Stefanie Kennon-McGill, Ph.D., and Mitchell McGill, PH.D. (Assistant Professors) Since graduate school, we both have enjoyed running. It is also how we met each other. One of the most memorable races to us was the 2013 Diabetes Dash for Life, a 5-kilometer race in Kansas City, which benefitted the local chapter of the Juvenile Diabetes Research Foundation (JDRF). With two little children of our own and being both in academia, it became a bit harder to participate in the races, but we are still trying to stay active as much as we can by identifying other opportunities for activity. Mitch, for example, has discovered a newfound joy of kayaking and fishing.
Healthy Habits – Children See – Children Do
It is an open secret that we are programming our children for their future habits, as children often inherit behavioral patterns from their parents. Therefore, priming our children for healthy choices since childhood is an ultimate goal of our department.

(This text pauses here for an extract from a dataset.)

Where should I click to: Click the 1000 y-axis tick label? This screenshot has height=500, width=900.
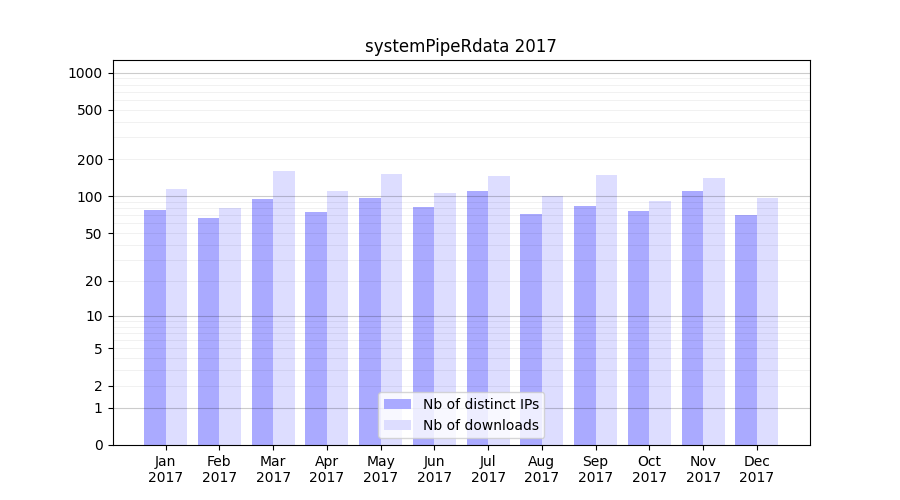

Upper Left: Ping-Ching Hsu with her son Lucas (9) playing tennis at Little Rock Reservoir Park (Little Rock). Bottom Left: Igor Koturbash and his daughter Angela (7) at the top of the Hoverla Mountain (elevation 6,762 feet) in the Eastern Carpathian Mountains. Right: En Huang and his daughter Cadence playing Frisbee at Two Rivers Park.
Healthy Habits – Ping-Ching Hsu, PhD
Ping-Ching Hsu, Ph.D. (Assistant Professor)
Our family loves the beautiful parks and quiet life here in Arkansas! Being born-and-raised in the city, we started to learn and enjoy all kinds of activities: mountain climbing, fishing, cycling, tennis, and more. This is especially helpful during the pandemic, not only to keep the kids entertained, but also to relieve our stress and keep our bodies healthy. My husband works at the Arkansas Children’s Nutrition Research Center, and I am in the Department of Environmental and Occupational Health. Embracing healthy living by eating well and plenty of exercise is our goal!
Healthy Habits – Sean Young, PhD
Sean Young, Ph.D. (Assistant Professor) I usually start everyday walking around our neighborhood with each of my children, one at a time. It’s a short walk (about 0.3 miles or so), but it helps us all start the day being physically active, and it gives me a chance to talk with my children one-on-one to see how they’re doing, and answer their endless questions about the world around us. If for some reason I sleep in and forget to start the process of waking my children for our morning walks, one of them will come to my room and wake me up for the walk. None of us are exactly ready for a marathon, but the persistent efforts do pay off, and the side benefits from the fun and sometimes meaningful conversations have been wonderful. It has become a simple, healthy habit.
My wife Brittney and I have always loved maps, exploring and traveling, which is part of what drew me to my specialty of medical geography. I use geographic information systems and other technologies to investigate access to care, environmental exposures, clusters of disease, how infectious diseases spread, and more. Plus, I get to teach these tools to students and other researchers, which I love. While I get to work with maps and geospatial data and analyses every day at work, there’s something about being in nature that screens cannot reproduce. Brittney and I are also trying to keep our seven children (ages 1 to 11) active, happy, and healthy, which has been particularly difficult during the COVID-19 pandemic. One solution is frequent walks, bike rides, and hikes, when weather permits. We enjoy the break from screens and the chance to wander and explore. We especially like to find waterfalls and swimming holes within a short distance of Little Rock, like Forked Mountain Waterfall, which requires a long drive over unpaved roads, but a fairly easy hike of about 1.5 miles that even the small children can handle (with only occasional complaining).